As the scope and impact of Optimus, Full Self-Driving (FSD), and Robotaxi continue to expand, so does the importance of this team’s work. As a Site Reliability Engineer, you will be responsible for maintaining and improving the platform that powers Tesla’s FSD and Optimus engineering teams — ensuring they have the tools, resources, and infrastructure reliability needed to be productive. Your work will directly enable large-scale neural network training and streamline FSD development.
What You Will Be Doing
AI/ML Cluster Infrastructure Support You will support GPU-based AI/ML cluster infrastructure, with a focus on systems automation, configuration management, and deployment at scale.
Monitoring & Self-Healing Pipelines You will improve monitoring and self-healing pipelines, as well as strengthen the overall security posture of Tesla’s AI infrastructure.
Performance Optimisation You will optimise server, storage, and network performance across Tesla’s large-scale compute clusters.

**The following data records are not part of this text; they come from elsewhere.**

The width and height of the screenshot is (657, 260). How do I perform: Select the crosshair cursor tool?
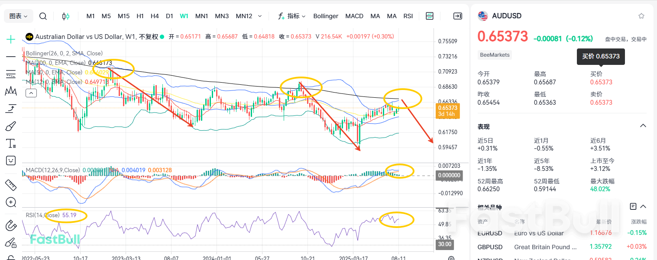(11, 39)
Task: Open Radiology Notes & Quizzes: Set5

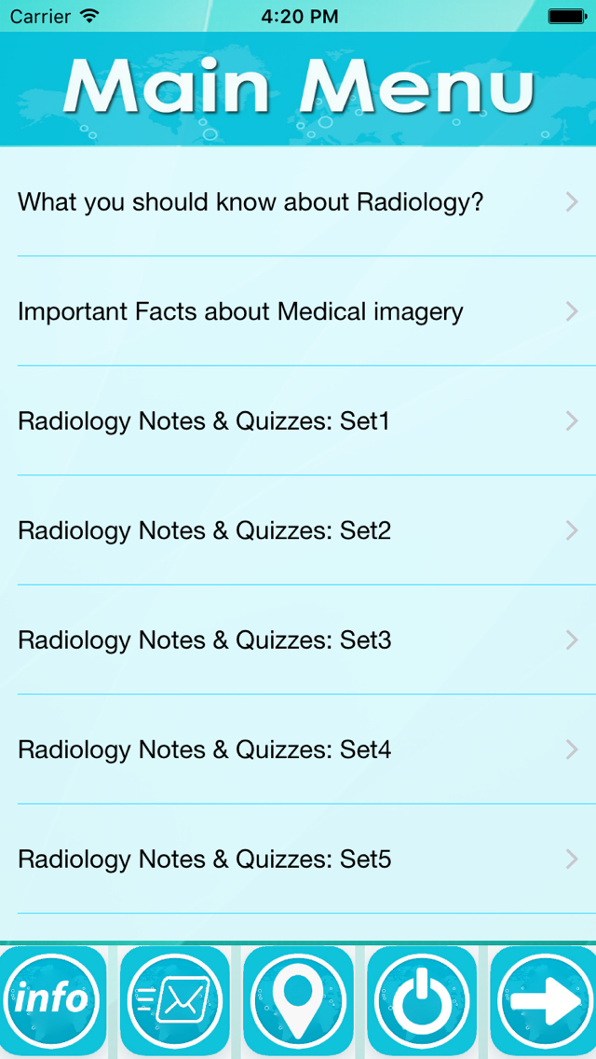Action: (x=298, y=860)
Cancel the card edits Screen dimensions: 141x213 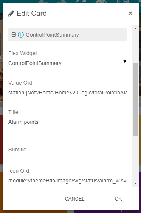tap(74, 199)
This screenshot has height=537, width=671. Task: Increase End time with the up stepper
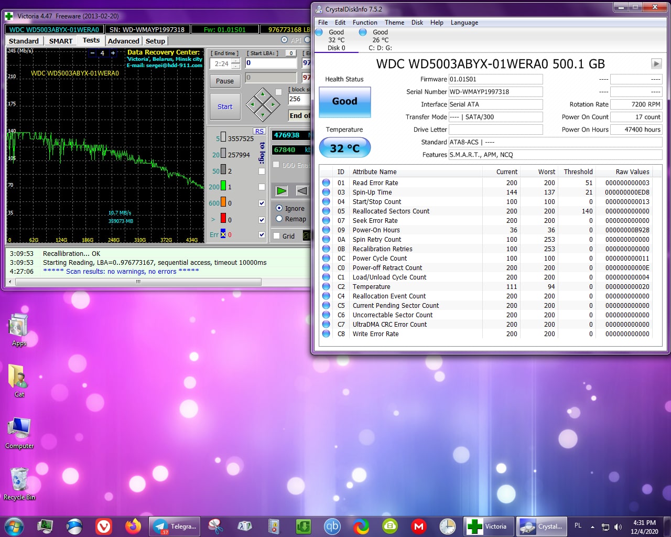point(236,61)
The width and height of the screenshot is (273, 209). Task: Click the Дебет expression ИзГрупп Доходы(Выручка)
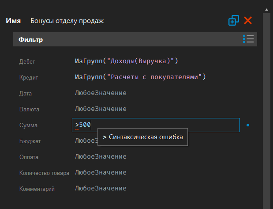(126, 61)
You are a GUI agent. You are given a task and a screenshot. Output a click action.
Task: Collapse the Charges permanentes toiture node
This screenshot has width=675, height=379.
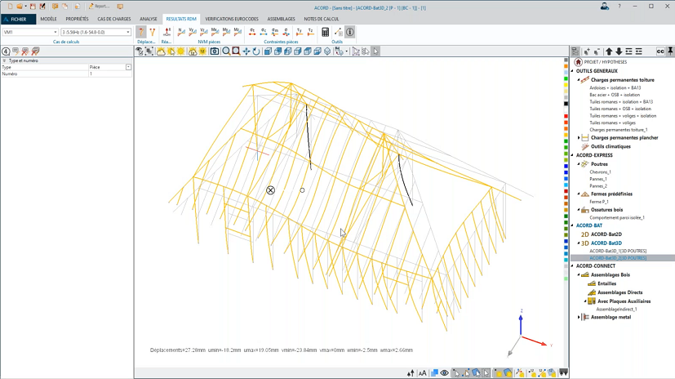tap(578, 80)
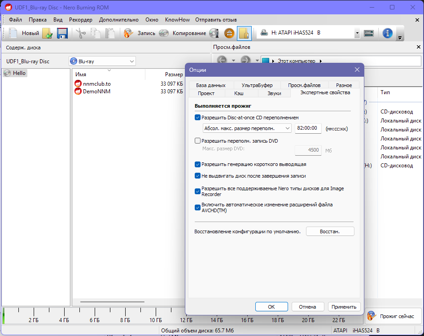Select the Запись (burn) toolbar icon
This screenshot has height=336, width=424.
128,33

Tooling Development You will develop new internal tools using Python, Golang, or Bash/Shell to streamline operations and reduce manual overhead.
Infrastructure as Code You will apply Infrastructure as Code (IaC) best practices to ensure repeatable, scalable, and reliable infrastructure deployments.
On-Call Participation You will participate in a 24×7 on-call rotation, ensuring continuous reliability of critical AI training infrastructure.
Required Qualifications
- Education: Bachelor’s degree in Computer Science, Computer Engineering, Electrical Engineering, Physics, or proof of exceptional skills in a related field
- 3+ years of additional equivalent experience, or evidence of exceptional ability related to the position
- Proficiency with Linux fundamentals and performance optimisation
- Experience with Slurm, LSF, and storage management of parallel file systems
- Proficiency in Python, Golang, and/or Bash
- Experience with configuration management software (e.g., Ansible) and systems monitoring & alerting tools (e.g., Prometheus, Grafana, Telegraf, Splunk)
- Experience with containerisation technologies such as Kubernetes
- Experience with high-throughput, low-latency networks, GPU-based computing systems, and/or high-performance storage systems is a plus
About Tesla AI Infrastructure
This team sits at the heart of Tesla’s AI ambitions — building and maintaining the supercomputing infrastructure that trains the neural networks behind Full Self-Driving, Optimus, and Robotaxi. As Tesla’s compute needs continue to scale rapidly, this team’s automation and reliability work becomes increasingly central to the company’s AI roadmap.